*WORK TO DO*.
Copy out the records word for word, from the line containing "At what coordinates" through the end of the records, and leave out the pictures.

**** PROVIDED INFORMATION ****

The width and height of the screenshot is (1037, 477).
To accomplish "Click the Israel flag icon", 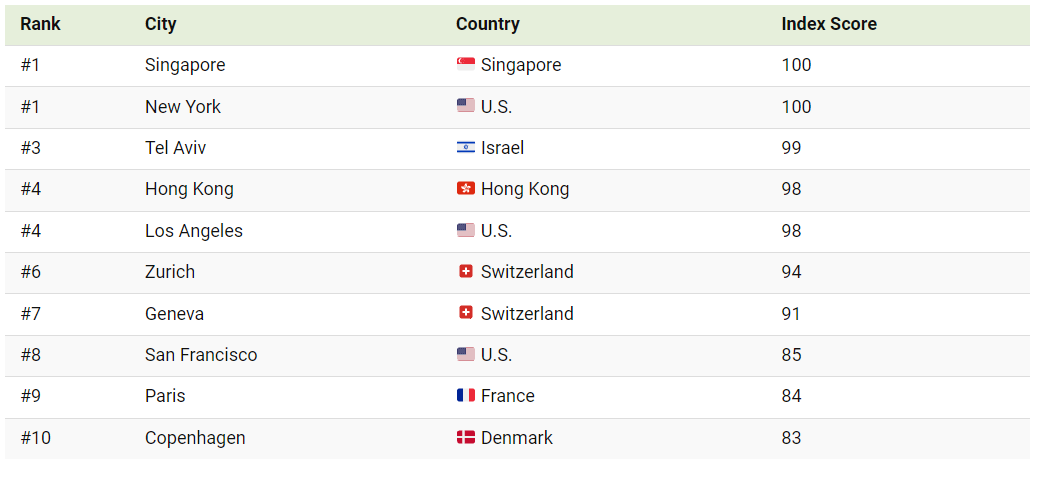I will pos(465,148).
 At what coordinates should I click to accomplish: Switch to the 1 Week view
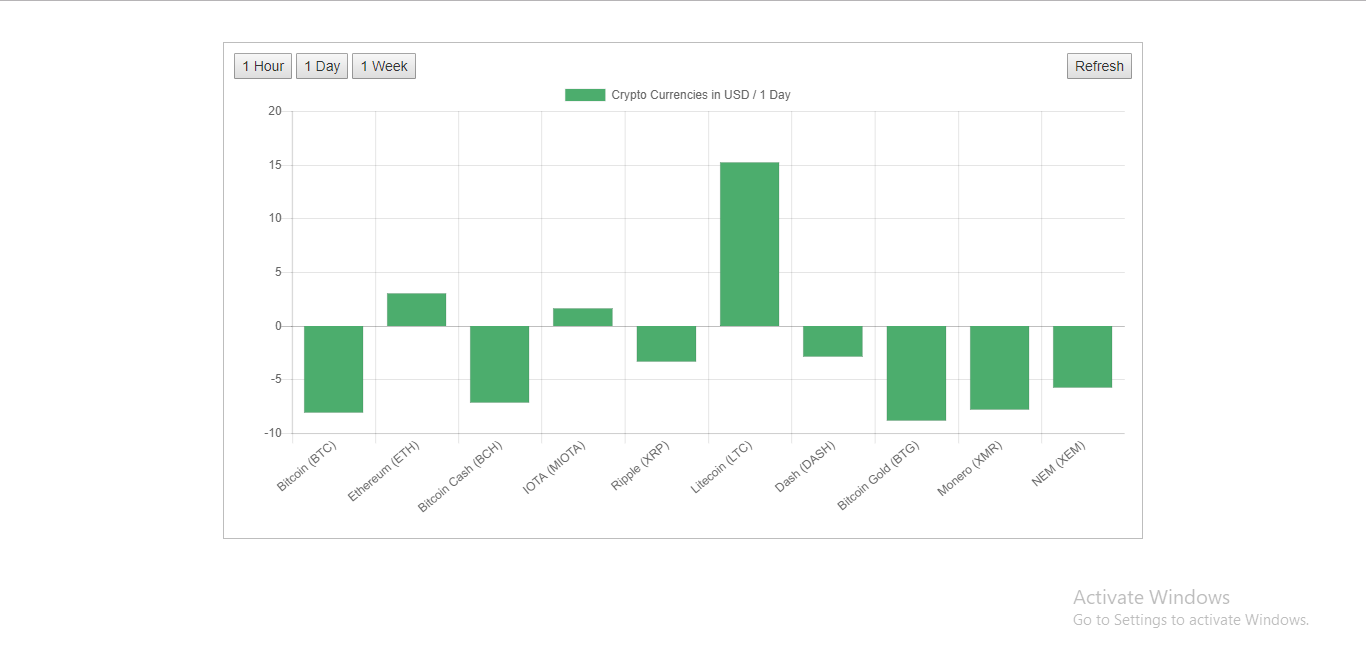[x=383, y=65]
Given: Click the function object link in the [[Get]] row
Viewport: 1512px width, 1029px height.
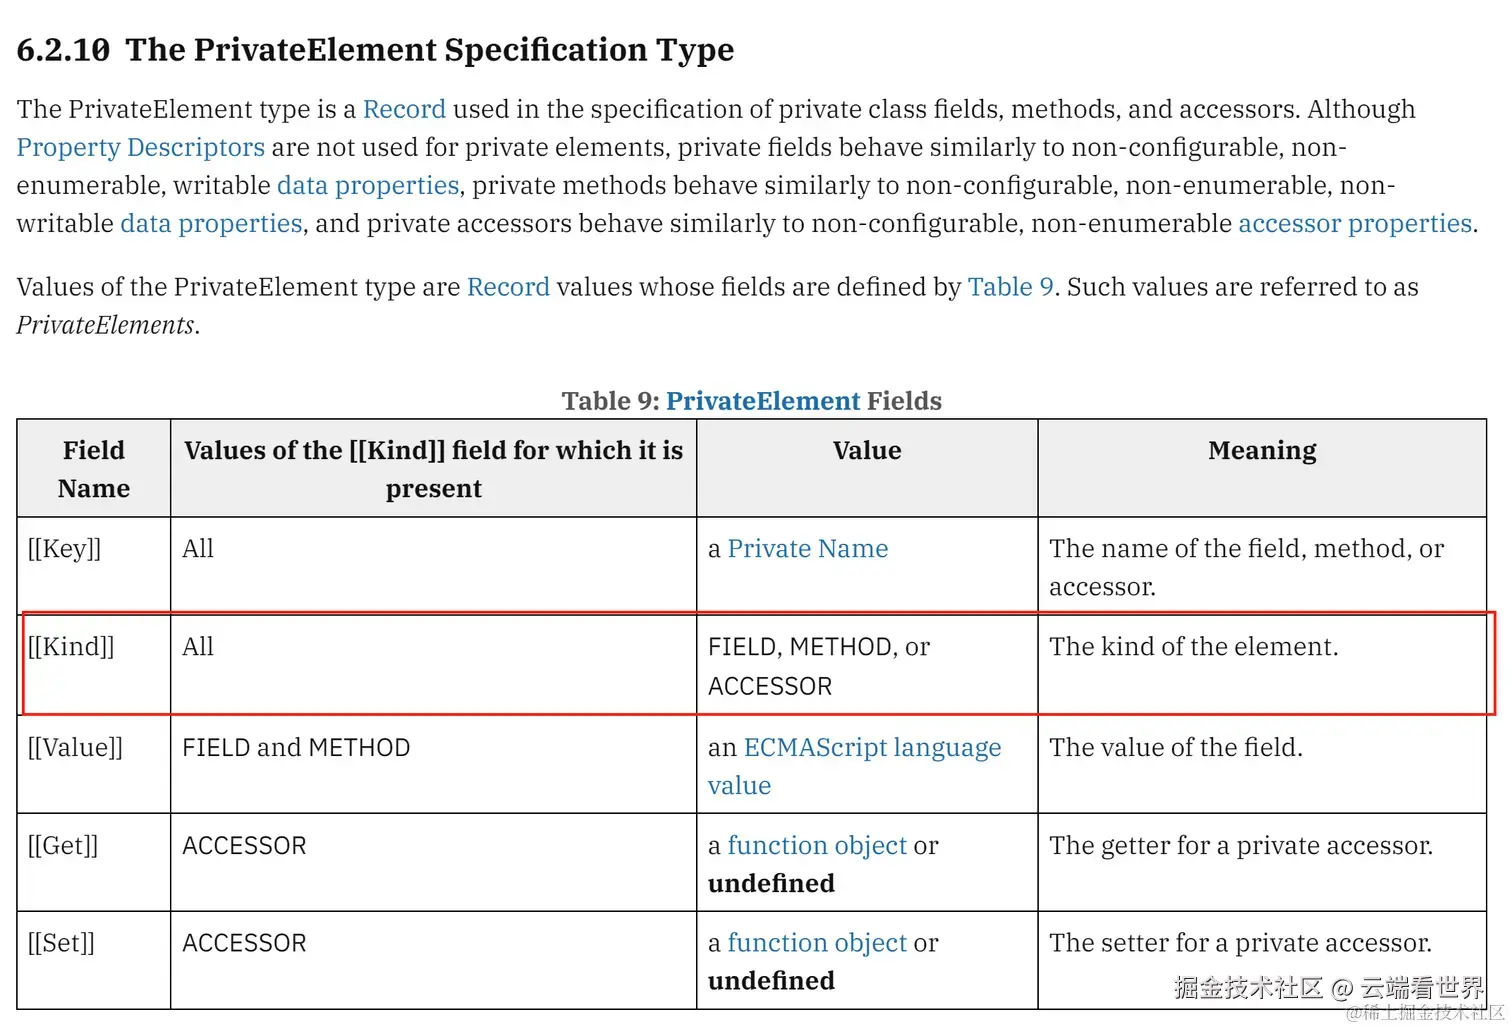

****

*COMPLETE ANSWER*.
 At what coordinates should I click to accomplish: Switch to the 1 Week view
[x=383, y=65]
Given: Click the function object link in the [[Get]] row
Viewport: 1512px width, 1029px height.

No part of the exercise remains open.